Among many concessions he extracted from Vorster was that she had never practised as a dietitian. (Her undergraduate degree is a BSc in home economics.) She also conceded that she was not qualified to give evidence on medical ethics, was not active on Twitter and knew little about it.

Kruger, likewise, did not fare well under cross-examination. She spent much of her evidence on “wind” in infants. She said that LCHF could cause or exacerbate colic and cramp. Again, the problem for the HPCSA was that infant “wind” was not part of the charge.

Ramdass also effectively undermined the probity of Kruger’s evidence on Noakes’ ethical conduct. She could not name all four pillars of medical ethics – autonomy, beneficence, non-maleficence and distributive justice. Kruger admitted that she had written her report in a rush.

Ethics under spotlight

Dhansay fared just as badly. He had referred to medical ethics only in a written summary of his evidence.  HPCSA prosecutor Meshak Mapholisa did not lead this. He isn’t saying but he likely realised that all his witnesses were terminally weak on ethics. And that he would have to do something drastic to strengthen the HPCSA’s case.

That something came at the close of the hearing’s fifth day when he hinted at wanting to call more witnesses. That precipitated two bizarre showdowns beginning with his refusal to say how many witnesses or give names. That elicited an exasperated response from Adams.

She told Mapholisa that the HPCSA hearing was not Ally McBeal – a reference to the US legal TV series in which surprise witnesses turn up at the last minute to save the day. She reminded Mapholisa that South African law was based on openness, transparency and democratic principles. The interests of fairness and justice required that he divulge witnesses’ names to Noakes’ defence team.

Adams instructed him to give the name. Mapholisa reluctantly gave it: Stellenbosch psychiatry professor Willie Pienaar, with a master’s degree, who lectures part-time in applied bioethics.

Tussle over new evidence

That raised the question: with properly qualified professors of bioethics in South Africa, why did the HPCSA choose an ethics lightweight such as Pienaar?
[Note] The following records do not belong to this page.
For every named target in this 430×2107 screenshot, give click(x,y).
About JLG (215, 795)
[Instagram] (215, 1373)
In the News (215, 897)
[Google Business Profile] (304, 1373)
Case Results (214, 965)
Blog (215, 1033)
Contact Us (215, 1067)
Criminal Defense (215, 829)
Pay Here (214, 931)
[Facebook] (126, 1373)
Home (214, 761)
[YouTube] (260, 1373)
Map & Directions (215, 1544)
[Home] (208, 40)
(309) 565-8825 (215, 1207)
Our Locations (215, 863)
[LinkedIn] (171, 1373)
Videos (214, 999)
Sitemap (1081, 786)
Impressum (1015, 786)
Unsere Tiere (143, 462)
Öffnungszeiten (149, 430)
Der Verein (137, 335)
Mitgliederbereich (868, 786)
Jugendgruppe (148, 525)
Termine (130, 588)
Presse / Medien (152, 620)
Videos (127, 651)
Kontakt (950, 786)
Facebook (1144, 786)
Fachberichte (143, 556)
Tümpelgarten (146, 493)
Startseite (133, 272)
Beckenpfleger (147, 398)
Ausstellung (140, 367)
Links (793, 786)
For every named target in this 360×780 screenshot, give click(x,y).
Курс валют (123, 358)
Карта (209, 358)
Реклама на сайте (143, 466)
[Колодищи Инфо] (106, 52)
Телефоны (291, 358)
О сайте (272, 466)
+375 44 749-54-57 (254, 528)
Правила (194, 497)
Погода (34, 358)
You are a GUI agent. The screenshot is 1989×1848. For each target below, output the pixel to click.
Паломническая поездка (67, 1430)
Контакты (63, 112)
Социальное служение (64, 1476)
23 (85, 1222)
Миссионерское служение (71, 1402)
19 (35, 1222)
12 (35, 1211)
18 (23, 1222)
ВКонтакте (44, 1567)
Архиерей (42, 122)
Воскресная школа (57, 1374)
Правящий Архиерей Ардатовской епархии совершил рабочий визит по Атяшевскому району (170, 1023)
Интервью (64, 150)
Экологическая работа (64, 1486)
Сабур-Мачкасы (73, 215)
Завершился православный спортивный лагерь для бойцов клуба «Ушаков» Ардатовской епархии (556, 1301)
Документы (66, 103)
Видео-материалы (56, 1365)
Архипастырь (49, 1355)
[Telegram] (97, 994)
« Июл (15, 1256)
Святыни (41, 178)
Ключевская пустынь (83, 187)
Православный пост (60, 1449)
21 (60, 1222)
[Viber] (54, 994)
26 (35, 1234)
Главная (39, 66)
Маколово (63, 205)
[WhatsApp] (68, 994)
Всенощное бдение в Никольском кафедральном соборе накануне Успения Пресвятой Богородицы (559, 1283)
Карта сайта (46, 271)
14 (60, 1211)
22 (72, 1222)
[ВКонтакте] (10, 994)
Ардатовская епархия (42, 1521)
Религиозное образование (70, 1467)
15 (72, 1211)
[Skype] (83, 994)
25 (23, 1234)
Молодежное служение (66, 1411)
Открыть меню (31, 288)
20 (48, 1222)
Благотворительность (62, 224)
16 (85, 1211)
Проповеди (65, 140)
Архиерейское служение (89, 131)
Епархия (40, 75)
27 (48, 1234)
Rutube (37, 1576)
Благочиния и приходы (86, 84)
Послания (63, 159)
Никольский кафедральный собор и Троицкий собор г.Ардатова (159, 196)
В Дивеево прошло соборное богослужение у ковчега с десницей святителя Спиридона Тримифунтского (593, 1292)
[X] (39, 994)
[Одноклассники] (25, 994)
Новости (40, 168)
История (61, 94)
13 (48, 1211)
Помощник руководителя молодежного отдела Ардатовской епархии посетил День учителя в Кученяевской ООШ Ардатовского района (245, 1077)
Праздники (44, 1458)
An increasingly exasperated Van der Nest objected. He described Mapholisa’s last-minute application for more witnesses as “trial by ambush”. After all,  the HPCSA had already called three witnesses all of whom had claimed the necessary expertise. All had given evidence and failed to prove the doctor-patient relationship on which the case hinged.

Adams ruled in favour of Mapholisa.

‘Discovery’ of more secrets

The second tussle concerned a file to which Madube had referred in passing in his evidence. The file was not in the defence’s “discovery” –  the legal term for relevant information that the other side was duty-bound to share. Van der Nest immediately requested access and Mapholisa agreed. However, he and Madube tried to block Noakes’ lawyers from making copies of the file.

Adams once again intervened. She ruled that the defence team could make copies and that the HPCSA team could watch them making copies. Which they did – their annoyance clear for all to see.

On the last day of the hearing, Van der Nest spoke eloquently about the HPCSA’s delaying tactics and procedural irregularities. He said that these had seriously prejudiced Noakes.

Adams adjourned the hearing till February 2016.